Mi piace fare l’educatore perché per farlo devi essere in prima fila e sporcarti le mani. Ti faccio un esempio: la domenica ci sono le pulizie dei bagni della comunità. Io dico ai ragazzi: ‘io mi occupo di quello degli adulti, io voi fate i vostri’. Rimangono sorpresi e si chiedono: ‘Fabri ma tu pulisci?’ E io gli rispondo: ‘certo è casa vostra e nostra, io ci sto otto ore, voi ci dormite anche’.

Tempo fa ho portato in giro uno spettacolo da solista dal titolo ‘Quando la musica è terapia’ in cui si sfata il mito scientifico e si riconduce tutto ai benefici della musica nella quotidianità. C’è la canzone che mi gasa prima di uscire e quella che mi fa piangere quando ho bisogno di piangere, c’è la canzone da cantare sul motorino e quella sotto la doccia.

Non si può però sminuire il concetto clinico della musicoterapia. Ci sono pazienti che soffrono di Parkinson e hanno inventato una definizione molto emblematica: mi sento smusicato. Ci sono i balbuzienti che non balbettano quando cantano. È come se avessimo delle stanze nella nostra testa che ci riconducono ad una condizione di normalità, azzerando eventuali handicap. La musica ha indubbiamente dei canali preferenziali”.

Questa canzone è frutto dell’incontro di due mondi, la cucina e la musica. Cos’hanno in comune e che prospettive ci sono per i ragazzi?

“C’è un elemento che le accomuna e secondo me è la condivisione. Se penso a qualcuno mentre preparo il cibo allora sto cucinando, altrimenti sto solo facendo da mangiare. Anche la musica è condivisione. Posso scrivere per dar luce ai miei pensieri ma di solito compongo e suono in gruppo. Sono entrambe espressioni artistiche anche se di questi tempi è sicuramente più facile trovare lavoro con la ristorazione piuttosto che con la musica.

Io ai ragazzi con un forte estro espressivo però gliela faccio una battuta: magari aprirai un locale dove i tuoi camerieri ad un certo punto fanno un flash mob di gruppo cantando un pezzo in sala. Non bisogna vendere sogni, bisogna regalarli. E quello che fa Fomal all’Istituto penale minorile è importantissimo. All’affamato non gli do il pesce, gli insegno a pescare”.

 

Vuoi darmi tre aggettivi per l’attività che svolgi?
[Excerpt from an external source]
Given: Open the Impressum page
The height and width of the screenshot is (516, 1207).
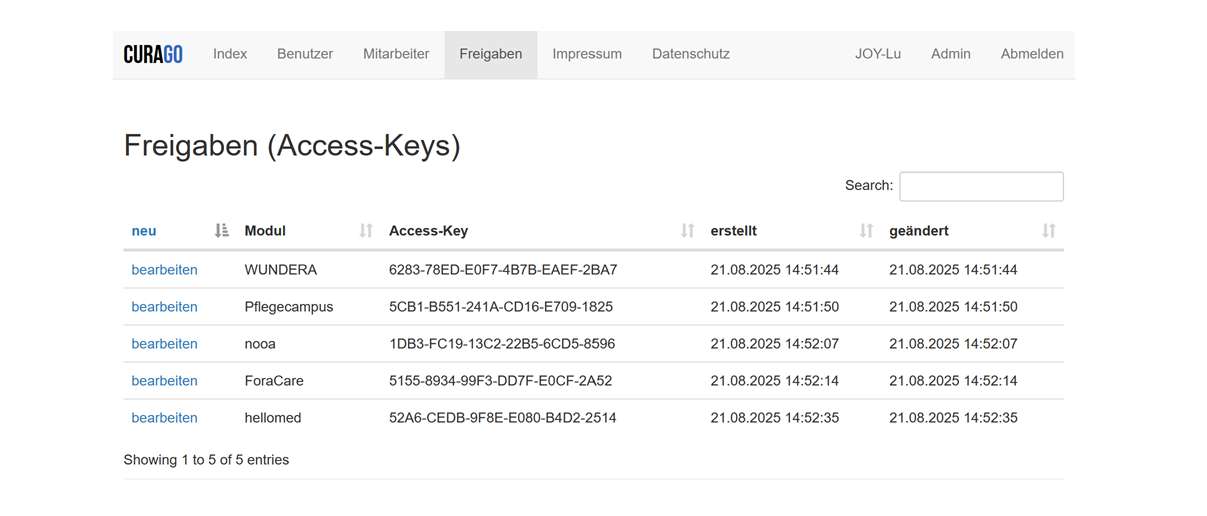Looking at the screenshot, I should pos(587,54).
“È una domanda difficile, dovevamo prepararla prima”.

Sorride e ci pensa un attimo.

Coinvolgente. Un pò tutte le arti lo sono ma la musica ti smuove qualcosa di potente dentro, anche se a volte va a toccare delle note che non sono quelle giuste.

Evocativa. Spesso le canzoni diventano le cose che non siamo riusciti o che non sapevamo come dire. E a volte raccontano quello che non abbiamo il coraggio di dire neanche a noi stessi.

E poi è un collante, che va al di la dell’età, della razza, delle origini e dei gusti.

Quello che riesce a fare è davvero unire persone che non pensavano di avere delle cose in comune. A volte capita con colleghi che, finita la lezione, andiamo via e sentiamo i ragazzi che continuano a cantarla in cella”.

 

“Scusa mamma per il dramma, è solo una condanna. Siam forti più di un’arma”.

Alcune delle canzoni del progetto Leporello per un periodo sono quasi diventate un inno per i ragazzi del carcere. Sono testi molto profondi, spesso autobiografici. C’è sempre un pò della loro storia tra le righe.

Chi lavora nel sociale non lo fa per i soldi ma perché si arricchisce dentro.

Io imparo dagli altri più di quanto gli insegno“.

A Fabrizio piace fare l’educatore. Mi racconta di un ragazzo che suona la tromba, è lo sfigato della scuola. Si incontra a suonare con tre rapper, che invece sono i fighi della scuola. Il giorno dopo a ricreazione vede lo sfigato che saluta il figo e viceversa. Il risultato c’è e va oltre l’inclusione scolastica. Il linguaggio della musica è universale e il suo potere è enorme, come quello di tutte arti.